Une réforme lente et prudente

La réforme de la formation professionnelle se fait en deux temps, car les enjeux sont grands, et le gouvernement, avec ses partenaires privés, veut s’assurer que la pilule passera: patience et longueur de temps font donc plus que force ni que rage. Pour accompagner cette réforme, l’agence France Compétences fut créée en 2018. La première étape, le fameux “Datadock” est déjà achevée, et accomplit “le référencement” des formateurs et sociétés de formation. Afin d’être “datadockés”, les entreprises de formation doivent remplir un lourd dossier technique, décrivant l’ensemble des moyens et techniques pédagogiques à leur disposition. Catherine Brown, formatrice indépendante en anglais professionnel depuis 20 ans, témoigne: “Le référencement sur Datadock m’a pris plusieurs mois. J’ai envoyé mon dossier, qui a été retoqué plusieurs fois parce qu’ils voulaient plus d’informations, avec plusieurs semaines d’attente à chaque aller-retour”. Sans enregistrement auprès du Datadock, le formateur perd l’accès aux financements des OPCA, qui représentent une part conséquente des financements de formation. L’année prochaine interviendra la deuxième étape: la certification. Ici, le formateur sera évalué par un cabinet indépendant, et c’est à lui que reviendra la charge de la preuve: sans la validation du certificateur, le formateur sera considéré comme inapte à former et exclu du marché de la formation. Le motif annoncé est la garantie de la qualité, comme indiqué sur la vidéo de présentation sur le site officiel du Datadock:

Une alliance entre plusieurs acteurs

Les effets prévus de la réforme sont multiples, et bénéficieront très largement à deux catégories d’acteurs: publics et privés. Les prélèvements obligatoires, collectés par les OPCA, sont en place depuis longtemps, et semblent acquis à l’administration. Maintenant le chiffre d’affaires garanti, il s’agit désormais de freiner les dépenses, afin d’accroître le bénéfice. En compliquant encore davantage la mise en place de formations, par l’ajout de procédures lourdes, les OPCA amélioreront mécaniquement leur santé financière. Du côté privé, deux catégories d’acteurs bénéficieront immédiatement de la réforme. La lourdeur de la procédure est telle qu’elle est rédhibitoire pour bon nombre de “petits formateurs”. En effet, les semaines passées à s’acquitter des nouvelles obligations administratives représentent autant de travail obligatoire et non rémunéré, que la plupart des petites structures ne pourront pas se permettre. Ces mêmes démarches administratives de référencement et certification ne représenteront, en revanche, qu’une formalité indolore pour les grandes entreprises. Les petits formateurs auront dès lors le choix de fermer leur structure (avec report automatique de la clientèle vers les grands groupes) ou de passer par l’intermédiaire d’un grand groupe de formation, certifié, qui prélèvera alors une “taxe privée” au passage. Enfin, les organismes certificateurs obtiennent, par le succès de la campagne d’influence discrète derrière la réforme, la création instantanée d’un nouveau marché. Natacha Dinant, spécialiste de la formation, explique: “La certification sera délivrée par un organisme certificateur. Celui-ci devra être accrédité, à cet effet, par le Comité français d’accréditation (Cofrac) ou par une autorité apportant des garanties équivalentes. La certification pourra également provenir d’une instance de labellisation reconnue par France compétences sur la base du référentiel national.

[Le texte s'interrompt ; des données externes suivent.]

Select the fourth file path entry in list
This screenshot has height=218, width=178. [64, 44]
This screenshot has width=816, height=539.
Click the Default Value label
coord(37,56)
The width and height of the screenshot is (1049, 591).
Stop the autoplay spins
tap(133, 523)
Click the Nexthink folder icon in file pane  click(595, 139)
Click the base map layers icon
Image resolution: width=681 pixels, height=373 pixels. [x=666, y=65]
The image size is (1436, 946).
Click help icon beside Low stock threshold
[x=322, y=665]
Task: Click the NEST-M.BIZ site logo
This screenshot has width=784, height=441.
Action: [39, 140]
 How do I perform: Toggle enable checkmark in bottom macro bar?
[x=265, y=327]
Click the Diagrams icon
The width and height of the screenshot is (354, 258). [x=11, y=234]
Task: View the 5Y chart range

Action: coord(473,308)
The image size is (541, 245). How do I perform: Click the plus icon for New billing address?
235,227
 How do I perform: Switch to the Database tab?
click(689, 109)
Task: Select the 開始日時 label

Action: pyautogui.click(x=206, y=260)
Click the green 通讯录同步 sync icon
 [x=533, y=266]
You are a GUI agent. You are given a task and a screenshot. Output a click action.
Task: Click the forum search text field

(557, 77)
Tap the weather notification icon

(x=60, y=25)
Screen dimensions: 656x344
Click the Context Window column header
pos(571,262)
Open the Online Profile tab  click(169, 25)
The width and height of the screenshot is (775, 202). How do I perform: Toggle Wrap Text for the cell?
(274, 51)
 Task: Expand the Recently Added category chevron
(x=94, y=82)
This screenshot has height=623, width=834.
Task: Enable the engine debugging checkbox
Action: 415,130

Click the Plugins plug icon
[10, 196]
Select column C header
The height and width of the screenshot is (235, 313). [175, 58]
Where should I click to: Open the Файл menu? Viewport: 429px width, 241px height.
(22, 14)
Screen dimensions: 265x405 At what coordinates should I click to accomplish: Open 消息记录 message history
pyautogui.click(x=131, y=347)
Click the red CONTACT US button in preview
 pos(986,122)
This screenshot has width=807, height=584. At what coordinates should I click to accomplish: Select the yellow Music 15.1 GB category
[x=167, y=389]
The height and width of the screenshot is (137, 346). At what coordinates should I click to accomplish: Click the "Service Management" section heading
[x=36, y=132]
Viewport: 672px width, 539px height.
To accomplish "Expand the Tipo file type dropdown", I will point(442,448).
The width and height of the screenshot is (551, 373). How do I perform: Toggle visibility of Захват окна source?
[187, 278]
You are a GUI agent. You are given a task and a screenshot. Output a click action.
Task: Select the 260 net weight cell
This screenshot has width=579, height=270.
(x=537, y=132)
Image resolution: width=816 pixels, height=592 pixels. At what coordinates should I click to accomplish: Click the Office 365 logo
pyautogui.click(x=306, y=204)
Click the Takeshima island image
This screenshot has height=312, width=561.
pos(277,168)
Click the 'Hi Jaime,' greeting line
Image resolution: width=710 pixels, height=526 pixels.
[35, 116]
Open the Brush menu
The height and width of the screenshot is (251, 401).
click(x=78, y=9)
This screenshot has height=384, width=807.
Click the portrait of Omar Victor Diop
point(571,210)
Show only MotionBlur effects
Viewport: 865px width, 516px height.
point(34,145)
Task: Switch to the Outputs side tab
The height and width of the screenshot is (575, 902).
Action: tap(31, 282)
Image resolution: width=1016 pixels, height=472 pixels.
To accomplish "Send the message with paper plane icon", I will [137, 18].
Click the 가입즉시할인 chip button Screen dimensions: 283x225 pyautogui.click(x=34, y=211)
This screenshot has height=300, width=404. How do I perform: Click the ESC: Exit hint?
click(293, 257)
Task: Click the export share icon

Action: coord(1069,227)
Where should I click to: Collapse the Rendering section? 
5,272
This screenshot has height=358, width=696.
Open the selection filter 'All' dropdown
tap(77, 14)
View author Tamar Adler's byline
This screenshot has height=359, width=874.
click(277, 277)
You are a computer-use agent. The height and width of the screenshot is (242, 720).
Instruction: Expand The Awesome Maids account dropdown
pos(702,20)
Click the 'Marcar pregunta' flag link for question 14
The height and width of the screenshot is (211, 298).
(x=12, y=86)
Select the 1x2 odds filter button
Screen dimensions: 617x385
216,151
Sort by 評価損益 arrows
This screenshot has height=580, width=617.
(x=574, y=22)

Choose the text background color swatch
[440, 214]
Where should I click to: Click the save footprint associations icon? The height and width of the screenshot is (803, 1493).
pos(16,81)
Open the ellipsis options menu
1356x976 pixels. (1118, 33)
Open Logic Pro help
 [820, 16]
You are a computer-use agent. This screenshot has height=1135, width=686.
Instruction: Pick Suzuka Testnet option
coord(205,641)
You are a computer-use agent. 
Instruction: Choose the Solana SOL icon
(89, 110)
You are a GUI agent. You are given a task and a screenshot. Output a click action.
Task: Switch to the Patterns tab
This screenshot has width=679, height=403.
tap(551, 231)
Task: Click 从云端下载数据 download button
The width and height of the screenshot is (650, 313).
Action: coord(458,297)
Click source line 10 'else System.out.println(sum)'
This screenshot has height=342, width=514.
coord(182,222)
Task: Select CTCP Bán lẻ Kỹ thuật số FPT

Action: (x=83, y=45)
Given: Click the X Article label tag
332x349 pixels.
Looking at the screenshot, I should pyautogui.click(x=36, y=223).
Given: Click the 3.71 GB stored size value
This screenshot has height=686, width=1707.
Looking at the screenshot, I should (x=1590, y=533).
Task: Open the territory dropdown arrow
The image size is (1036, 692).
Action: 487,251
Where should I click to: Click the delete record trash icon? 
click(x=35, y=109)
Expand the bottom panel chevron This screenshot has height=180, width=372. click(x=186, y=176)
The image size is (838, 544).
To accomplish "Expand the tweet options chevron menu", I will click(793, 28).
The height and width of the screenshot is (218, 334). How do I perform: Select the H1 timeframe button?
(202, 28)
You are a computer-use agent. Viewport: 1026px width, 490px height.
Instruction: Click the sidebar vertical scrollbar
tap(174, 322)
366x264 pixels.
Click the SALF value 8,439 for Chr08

Une habile de campagne de manipulation de marché

Le constat d’origine était pertinent: les grands groupes ont accès aux cercles de pouvoir, ce que n’ont pas les formateurs indépendants. Il était donc prévisible que le marché soit façonné par les premiers et non les derniers. Or, le marché est immense, comme l’atteste le site CPFormation: “Le marché des formations se chiffre à 32 milliards d’euros annuel, rien que dans l’Hexagone. Près de 40% de ce chiffre sont générés par les formations professionnelles qui sont dispensées par plus de 90 000 organismes”. L’élimination discrète d’une grande partie des formateurs indépendants, qui ne pourront plus assumer la charge administrative qui pèse sur eux, représentera donc un pactole non négligeable. Pour cela, il fallut évidemment trouver le partenaire administratif : les OPCA. Ces derniers prélèvent déjà plus de 6 milliards d’euros de chiffre d’affaires auprès des entreprises, comme le rapporte Arnaud Portanelli, rédacteur en chef de CPFormation: “Le montant total de la collecte 2016 est de 6,7 milliards € dont plus d’1 milliard de versement volontaire financé à plus de 70% par les entreprises de moins de 50 salariés.” Suite à la réforme, ces OPCA obtiennent la réduction mécanique du nombre de financements accordés. En effet, Marianne Rey, de l’Express Entreprise, met en garde: “Toutes les demandes ne seront pas accordées, d’autant que le budget dont disposeront les opérateurs de compétences dépendra du nombre de CPF mobilisés.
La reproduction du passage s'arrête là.